The amazing longfin eel

The amazing longfin eel

This week the Parliamentary Commissioner for the Environment released a report on the status and management of the longfin eel. It was entitled “On a pathway to extinction?” The report found that the management of longfin eels by New Zealand government agencies was inadequate and failing. It further recommended the cessation of commercial fishing of longfin eels.

The Commissioner’s report.

A longfin eel. This female hasn't bred yet, and she will do so only once, after swimming to somewhere between New Caledonia and Fiji. Photo (c) Alton Perrie.
A longfin eel, in a stream near Thames. This female hasn’t bred yet, and she will do so only once, after swimming to somewhere between Fiji and New Caledonia. Photo (c) Alton Perrie.

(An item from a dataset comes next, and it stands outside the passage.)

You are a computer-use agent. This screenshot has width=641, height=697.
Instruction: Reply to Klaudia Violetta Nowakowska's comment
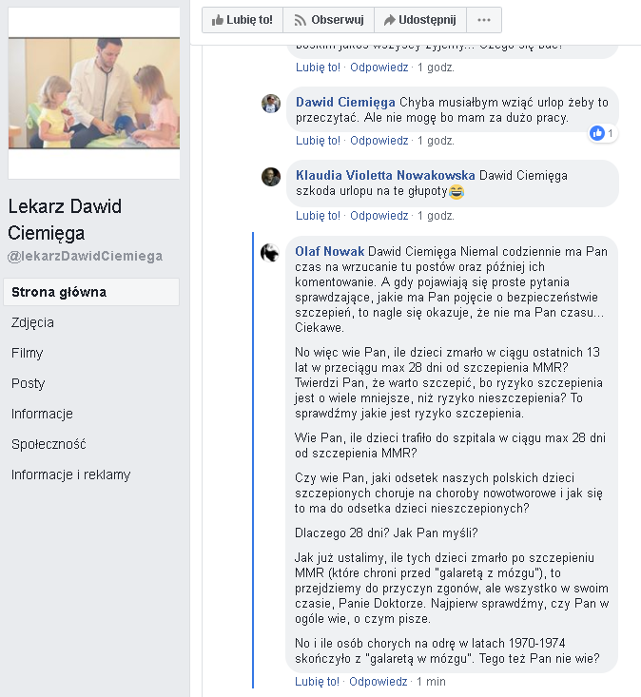(x=379, y=216)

Longfin eels (Anguilla dieffenbachii; tuna is Maori for eel) are amazing animals. They breed only once and then die. The adults found in New Zealand’s waterways have yet to breed. When mature, which may take 80 years, they swim to somewhere between Fiji and New Caledonia to find a mate. The prospect of finding a mate in a far-flung ocean presumably becomes less likely as numbers decline because of human impacts. After breeding, the adults die. The young larvae then drift back to New Zealand, and make their way upriver. The amount of suitable habitat for eels in New Zealand is now much decreased.

The Commissioner highlighted this unusual lifecycle as complicating the management of eels.

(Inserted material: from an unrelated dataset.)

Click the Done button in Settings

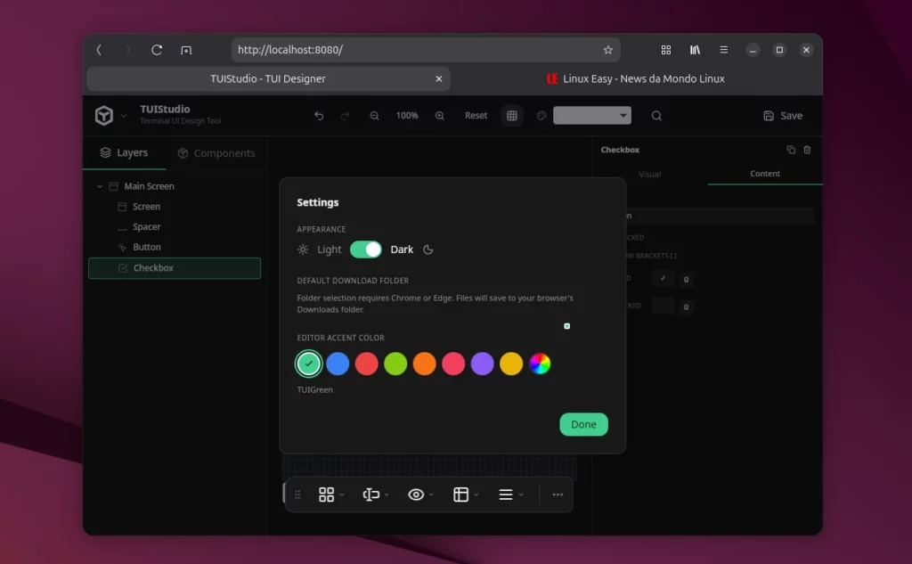(583, 424)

The Department of Conservation rates the threat status of longfin eel as “At Risk/Declining”, while the Ministry for Primary Industries allows the annual commercial harvest of more than 100 tonnes of longfin eel. The inability to reconcile these two facts is at least partially behind the Commissioner’s call to stop the commercial fishing of longfin eels.

Earlier this year, Te Papa’s NatureSpace hosted the Travelling Tuna Tapestry project.  The aim of this project was to inspire children to be interested in the conservation of the longfin eel. The tapestry grew during its travels around New Zealand as children contributed panels; one panel came from visitors to NatureSpace.

A Department of Conservation site about the Travelling Tuna Tapestry.

Many New Zealanders will be concerned that an endemic New Zealand species is effectively being managed to extinction. According to the commissioner, “Longfin eels need urgent help from the agencies that are responsible for their management and protection.” How will those agencies respond? Will they do enough to get the longfin eel off its pathway to extinction?